Те, что в магазинах продаются, парафиновые, не годятся. От них дыма почти нет. Я покупаю в магазинчиках у церквей – восковые. Но ничего общего с церковными обрядами тут нет, конечно. Просто воск даёт очень сочный чёрный цвет.
Как вы пришли к этой технике?
30 лет назад я испытал сильное влияние немецкого неоэкспрессионизма. Был экспрессионистом, в принципе. И я пережил то же самое, что пережили немецкие художники. Они концептуализировались, и я концептуализировался, делал фильмы, делал инсталляции. Но каким-то образом я всегда соприкасался с пламенем. И я постоянно искал, как изобразить нечто конкретное, в то же время говоря, что его – нет. Как со свечой – это только дым, только фикция. Тут выражается мой скептицизм по поводу конкретности реальности…

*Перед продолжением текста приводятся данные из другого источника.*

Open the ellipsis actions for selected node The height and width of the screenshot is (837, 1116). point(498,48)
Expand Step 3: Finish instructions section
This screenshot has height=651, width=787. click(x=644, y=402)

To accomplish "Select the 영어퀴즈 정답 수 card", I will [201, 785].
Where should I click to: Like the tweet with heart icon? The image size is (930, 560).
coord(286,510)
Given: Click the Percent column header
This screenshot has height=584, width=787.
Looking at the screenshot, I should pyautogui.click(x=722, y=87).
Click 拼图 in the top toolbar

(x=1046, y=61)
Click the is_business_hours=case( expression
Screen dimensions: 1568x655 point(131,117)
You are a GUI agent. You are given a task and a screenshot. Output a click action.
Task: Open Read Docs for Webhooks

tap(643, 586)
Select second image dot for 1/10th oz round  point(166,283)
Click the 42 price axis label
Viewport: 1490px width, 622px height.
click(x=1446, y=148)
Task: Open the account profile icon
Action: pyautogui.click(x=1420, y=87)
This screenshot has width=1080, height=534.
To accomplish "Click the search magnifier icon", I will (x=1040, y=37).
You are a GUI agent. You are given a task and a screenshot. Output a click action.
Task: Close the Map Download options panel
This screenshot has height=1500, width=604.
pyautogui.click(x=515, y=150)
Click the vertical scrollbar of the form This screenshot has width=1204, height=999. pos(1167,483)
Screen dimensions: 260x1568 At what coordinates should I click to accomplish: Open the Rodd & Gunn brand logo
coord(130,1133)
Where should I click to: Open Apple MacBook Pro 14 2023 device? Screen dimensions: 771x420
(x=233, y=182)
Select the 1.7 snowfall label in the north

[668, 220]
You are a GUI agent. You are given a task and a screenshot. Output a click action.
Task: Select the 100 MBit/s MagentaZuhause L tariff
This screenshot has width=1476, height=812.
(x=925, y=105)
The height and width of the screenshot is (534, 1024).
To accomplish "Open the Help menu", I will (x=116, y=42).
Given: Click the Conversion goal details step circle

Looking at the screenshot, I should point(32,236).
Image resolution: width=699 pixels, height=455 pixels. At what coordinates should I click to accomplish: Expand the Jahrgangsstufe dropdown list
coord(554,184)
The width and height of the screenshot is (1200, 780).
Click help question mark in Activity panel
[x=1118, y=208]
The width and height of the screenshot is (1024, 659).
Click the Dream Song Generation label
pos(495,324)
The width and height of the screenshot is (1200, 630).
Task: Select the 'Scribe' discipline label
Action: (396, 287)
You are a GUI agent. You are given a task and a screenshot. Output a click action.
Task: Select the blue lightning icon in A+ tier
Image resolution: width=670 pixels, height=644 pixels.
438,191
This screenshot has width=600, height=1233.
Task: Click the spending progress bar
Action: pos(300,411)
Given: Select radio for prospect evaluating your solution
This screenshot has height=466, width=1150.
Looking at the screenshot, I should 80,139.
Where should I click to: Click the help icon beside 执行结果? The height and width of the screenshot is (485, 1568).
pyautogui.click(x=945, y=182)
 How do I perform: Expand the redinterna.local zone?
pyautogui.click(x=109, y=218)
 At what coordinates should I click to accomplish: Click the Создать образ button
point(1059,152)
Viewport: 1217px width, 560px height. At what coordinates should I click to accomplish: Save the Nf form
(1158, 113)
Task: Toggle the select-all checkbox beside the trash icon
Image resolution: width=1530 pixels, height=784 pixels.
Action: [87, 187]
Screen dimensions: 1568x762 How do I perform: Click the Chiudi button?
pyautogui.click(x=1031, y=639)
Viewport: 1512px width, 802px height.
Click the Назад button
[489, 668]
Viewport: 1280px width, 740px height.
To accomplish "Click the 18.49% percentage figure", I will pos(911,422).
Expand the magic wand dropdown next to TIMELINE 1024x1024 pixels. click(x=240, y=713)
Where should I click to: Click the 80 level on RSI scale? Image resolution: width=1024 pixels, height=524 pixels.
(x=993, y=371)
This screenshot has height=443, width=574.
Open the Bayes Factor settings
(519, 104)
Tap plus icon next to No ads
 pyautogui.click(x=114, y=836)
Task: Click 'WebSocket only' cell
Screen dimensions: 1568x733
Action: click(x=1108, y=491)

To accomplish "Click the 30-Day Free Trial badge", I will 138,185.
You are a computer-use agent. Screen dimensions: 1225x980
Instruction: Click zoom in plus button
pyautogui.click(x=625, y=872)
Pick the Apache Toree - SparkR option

Конкретности реальности или её изображения?
И того, и другого, потому что реальность тоже эфемерна. Но это уже более философская дименсия. К этому я тоже не пришёл сразу. Тут тоже повлияла меняющаяся немецкая живопись, тексты Рихтера. Или такой художник, как бельгиец Люк Тёйманс, который вернулся к живописи после концептуализма, осознав силу картины, где слой краски – как декорация, за которой – пустота. В принципе, я согласен с его концепцией, просто я пришёл к ней с другой техникой, с другим ощущением. Но вообще эту «эфемерность конкретности» я вижу и в средневековой живописи, и в хорошем кинематографе – скажем, когда Феллини не скрывает, что море – это полиэтилен, не прячет этой бутафорности изображения. И я её не прячу. Я откровенно шучу, издеваюсь. И это ещё что-то такое, хулиганское, что не позволяет мне самому быстро стареть.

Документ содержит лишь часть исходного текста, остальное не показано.